The row over the cancelled election of a new Chair at last Saturday’s National Policy Forum (NPF) meeting has rolled on, with ‘centrists’ claiming the election was cancelled because Labour’s National Executive Committee (NEC) knew it was going to lose to the right – how they knew if it wasn’t rigged is somehow never answered.

Inflaming the situation, the so-called moderates have accused the male NEC Chair of ‘barging’ or ‘shoving’ the acting NPF Chair out of the way to get to the microphone and enforce his will on the meeting – even though the video and image evidence presented to support the claim shows nothing of the sort.

Those who have dared to challenge the centrist version of events have been accused of distorting the truth for factional purposes – in spite of clear evidence that the election was a right-wing set-up, in the form of a text admission by the Chair who resigned to trigger the election that she was specifically asked to bring forward her resignation from September so an election called for Saturday’s meeting at short notice.

But the SKWAWKBOX has obtained a copy of a report on the meeting – by an attendee who is not only an Ann Black supporter, but who had agreed to nominate her for the vacant Chair’s position.


George McManus is an NPF CLP Representative for Yorkshire and the Humber. He has been on the NPF for over twenty years and is not someone to mince his words.

He had been ‘wooed’ by the right – to his bemusement – and was set to nominate the centrists’ preferred candidate Ann Black for in the election of NPF Chair on Saturday. So he can safely be said not to ‘have a dog in the fight’ in terms of not wanting Ms Black to be Chair.

Here’s how he described Saturday’s events in a report titled ‘What happened on the way to the Forum?‘ (emphases by the SKWAWKBOX):

Labour representatives to the Party’s National Policy Forum (NPF), which considers proposals for the next manifesto, came from all corners of the UK to Leeds on February 17th. The agenda would focus on the NHS and Brexit but most were blissfully unaware that a weird scenario, of Kafkaesque proportions, was unfolding. The early highlight should be Jeremy Corbyn’s speech. But some had other ideas.

Four days earlier, on Tuesday 13 February members were shocked when an email from Labour chief Simon Jackson reported that the popular NPF Chair, Ann Cryer, had announced her immediate resignation. The message went on to say officers had met the day before and decided an election for the post should take place on the Saturday morning of the NPF, immediately before Jeremy’s speech.

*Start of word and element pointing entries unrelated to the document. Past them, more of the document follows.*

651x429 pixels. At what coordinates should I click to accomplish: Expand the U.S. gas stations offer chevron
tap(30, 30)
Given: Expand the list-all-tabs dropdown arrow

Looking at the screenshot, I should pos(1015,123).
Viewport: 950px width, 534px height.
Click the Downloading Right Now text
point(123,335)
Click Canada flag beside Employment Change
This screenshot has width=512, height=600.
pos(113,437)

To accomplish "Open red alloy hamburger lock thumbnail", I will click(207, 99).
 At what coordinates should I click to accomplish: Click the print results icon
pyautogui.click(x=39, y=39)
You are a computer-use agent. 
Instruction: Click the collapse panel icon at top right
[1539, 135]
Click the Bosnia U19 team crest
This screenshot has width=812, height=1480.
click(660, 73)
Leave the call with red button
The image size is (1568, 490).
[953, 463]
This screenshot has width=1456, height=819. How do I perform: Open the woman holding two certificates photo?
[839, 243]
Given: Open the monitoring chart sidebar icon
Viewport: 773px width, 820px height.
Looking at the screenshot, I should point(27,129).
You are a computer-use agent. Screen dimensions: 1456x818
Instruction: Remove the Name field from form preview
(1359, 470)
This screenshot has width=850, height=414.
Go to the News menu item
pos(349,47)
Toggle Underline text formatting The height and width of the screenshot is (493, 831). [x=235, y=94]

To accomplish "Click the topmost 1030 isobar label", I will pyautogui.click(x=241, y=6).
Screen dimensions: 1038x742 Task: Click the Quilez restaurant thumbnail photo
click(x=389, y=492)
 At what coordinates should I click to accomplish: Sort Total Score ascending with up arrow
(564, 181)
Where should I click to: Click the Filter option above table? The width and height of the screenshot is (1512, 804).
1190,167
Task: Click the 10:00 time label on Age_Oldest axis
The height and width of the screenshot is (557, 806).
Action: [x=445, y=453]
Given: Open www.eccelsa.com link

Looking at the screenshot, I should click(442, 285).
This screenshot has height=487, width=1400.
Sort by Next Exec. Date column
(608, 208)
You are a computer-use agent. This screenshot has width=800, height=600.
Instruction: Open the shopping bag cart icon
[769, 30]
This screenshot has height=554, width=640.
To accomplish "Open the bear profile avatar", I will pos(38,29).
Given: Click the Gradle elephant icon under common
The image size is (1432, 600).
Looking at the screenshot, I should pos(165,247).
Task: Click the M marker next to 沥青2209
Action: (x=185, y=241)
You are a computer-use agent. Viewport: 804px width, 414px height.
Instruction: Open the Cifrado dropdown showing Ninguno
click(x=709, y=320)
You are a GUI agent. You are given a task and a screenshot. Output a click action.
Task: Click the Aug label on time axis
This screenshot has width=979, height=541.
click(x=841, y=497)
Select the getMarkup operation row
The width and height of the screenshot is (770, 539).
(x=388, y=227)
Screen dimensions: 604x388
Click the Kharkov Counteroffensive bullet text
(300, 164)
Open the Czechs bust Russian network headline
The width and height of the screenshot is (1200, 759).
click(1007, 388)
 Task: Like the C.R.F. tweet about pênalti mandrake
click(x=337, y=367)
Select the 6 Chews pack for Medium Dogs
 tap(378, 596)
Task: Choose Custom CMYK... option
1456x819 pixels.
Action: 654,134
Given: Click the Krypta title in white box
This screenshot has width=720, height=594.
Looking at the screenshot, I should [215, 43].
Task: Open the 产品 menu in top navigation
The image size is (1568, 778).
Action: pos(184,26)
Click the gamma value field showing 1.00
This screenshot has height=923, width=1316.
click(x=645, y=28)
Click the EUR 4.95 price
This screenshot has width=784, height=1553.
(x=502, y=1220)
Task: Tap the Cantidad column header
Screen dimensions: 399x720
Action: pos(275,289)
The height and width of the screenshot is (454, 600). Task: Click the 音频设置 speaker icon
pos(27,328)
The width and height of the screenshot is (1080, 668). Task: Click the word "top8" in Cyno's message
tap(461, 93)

This is where Kafka comes in. It transpired that Ann Black, a stalwart of Labour’s Left for 20 years, was being supported by members of the NPF belonging to the Right wing Labour First faction. Following recent changes at Labour’s NEC Ann Black’s popularity with the Left had started to wane.

Suddenly I found myself being wooed for support for Ann by people who formerly would never have given me the time of day. Now I’ve always been on the same wavelength as Ann and when she asked me to nominate her for the role my response was unequivocal. ‘If there is an election, of course I will.’ I was not convinced an election would happen. I couldn’t understand why Ann Cryer had suddenly resigned. But, the plot thickened.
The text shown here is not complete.